If you’re using something like LXD and/or Incus, then it might self-assign an IPv4 address. (I don’t remember anymore. It’s been probably like 2 years or so since I last played around with Incus.)

(And of course, there are additional interactions between how you set up the networking for your LXC either within LXD or Incus, such that if you put it on the host network, then it won’t be bridged/NAT’d. And then on top of that, if it is using DHCP, and you’re hosting a service on it, then you’d need your reverse proxy to talk to your DHCP server so that it will know what the new IPv4 address is, for the service that you’re hosting, unless you mark it as a reserved address, on your DHCP server. But that’s beyond the scope of this topic/discussion here.)

…and how they go about it is very different.

That’d be like saying that laptops, desktops, and servers are all computers (which is true), but there are things that you can do with laptops that you can’t (necessarily) with servers and vice versa.

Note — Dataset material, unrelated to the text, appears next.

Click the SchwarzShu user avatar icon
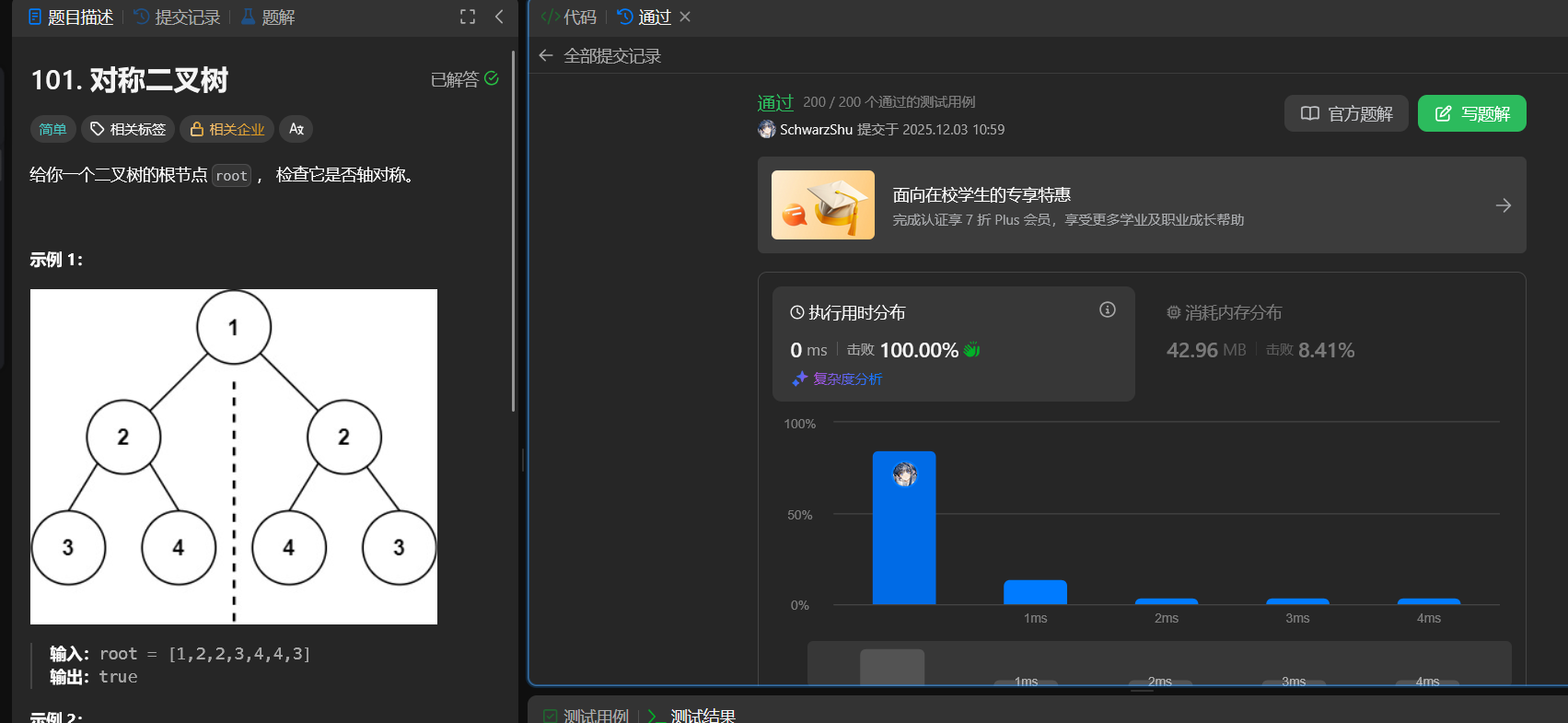The width and height of the screenshot is (1568, 723). 766,130
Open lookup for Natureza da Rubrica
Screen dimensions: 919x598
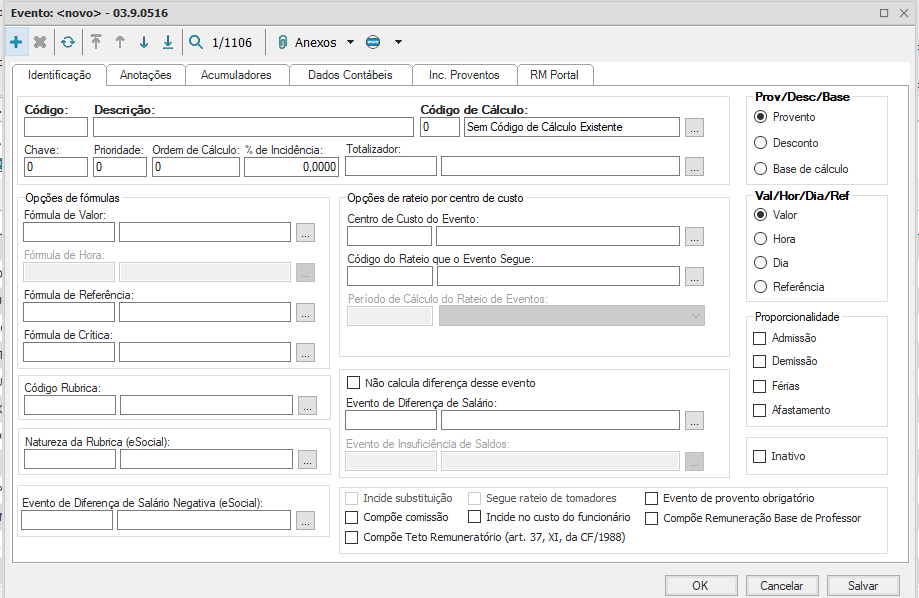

(My server, supports I think it’s upto 3 TB of RAM with 3DS LRDIMMs. There is no way that you’re going to be able to get that with laptops (now nor probably 10 years from now), no matter how hard you try.)

As I said, I use both.

That’s great to hear!

I might revisit this some other time.

(There is current a study/proposal that I am working through, where I might end up picking up a dual AMD EPYC system with 1 TB of RAM so that I can put four 3090s in there, along with virtualising my Proxmox HA cluster, all entirely in one system. I dunno. It’s making its way through its assessments. I’m trying to compile a list of all of the services that it runs and the maximum resources that they need to run so that I can try and see if I can re-balance/re-distribute things or if I end up pulling the trigger on this dual AMD EPYC system, then I’ll end up shoving it all onto this new system instead. I dunno. We’ll see.)

This is as far as i made it through your reply, just not interested in the tone of the conversation. Hopefully someone else will debate the finer points of container technology and the pros and cons with you. I have said my piece im out.

Niceeeee… I have an EPYC 32c/64t, 128GB ECC, Opttane’s (7) for system/apps, a 4070 and a P10 for small/simple AI stuff, and a bunch of NVME’s (4), SSD’s (10) and HDD’s (2), running on a supermicro MB… for my needs it’s more than enough!

I haven’t pulled the trigger on it yet because well, primarily - cost, as even used, it’s like over $3500 USD for the kit. (which is CPU, motherboard, CPU HSFs, and RAM – no chassis, no PSU(s).)

It’s a pity that I haven’t been able to get Nobara Linux 40 to work as a LXC because if I could, then that means that I will be able to share the GPUs. But right now, as it is, I have another system that’s my “gaming” system, where I’m running Nobara Linux 40 as a VM, so that I can give it a GPU (shared only if I shutdown Nobara and fire up my Win11 VM which shares the same GPU).

Right now, with my two 3090s running in my 6700K system, it has just enough VRAM to be able to run the DeepSeek R1:70b model, but that also means that I can run anything else when that model is running (so it can’t do like “in-place” image generation where the LLM creates the prompt and then integrating Automatic1111 directly into open-webui where it will generate the image right then and there as well).

The other (vastly cheaper) option would be for me to use something like a 9900K or a 9960X as those were the last generation of systems that had 40+ PCIe 3.0 lanes which means that if I drop in three of my four 3090s, then the 3rd one will be able to run the “in-place” Automatic1111. I dunno. Still thinking about/analysing it.

A common theme given the questions that you’re asking and how I’ve already answered said questions, before you even ask them.

Only dish out what one can take.

Based on assumptions that were easily be disproven with little to no effort.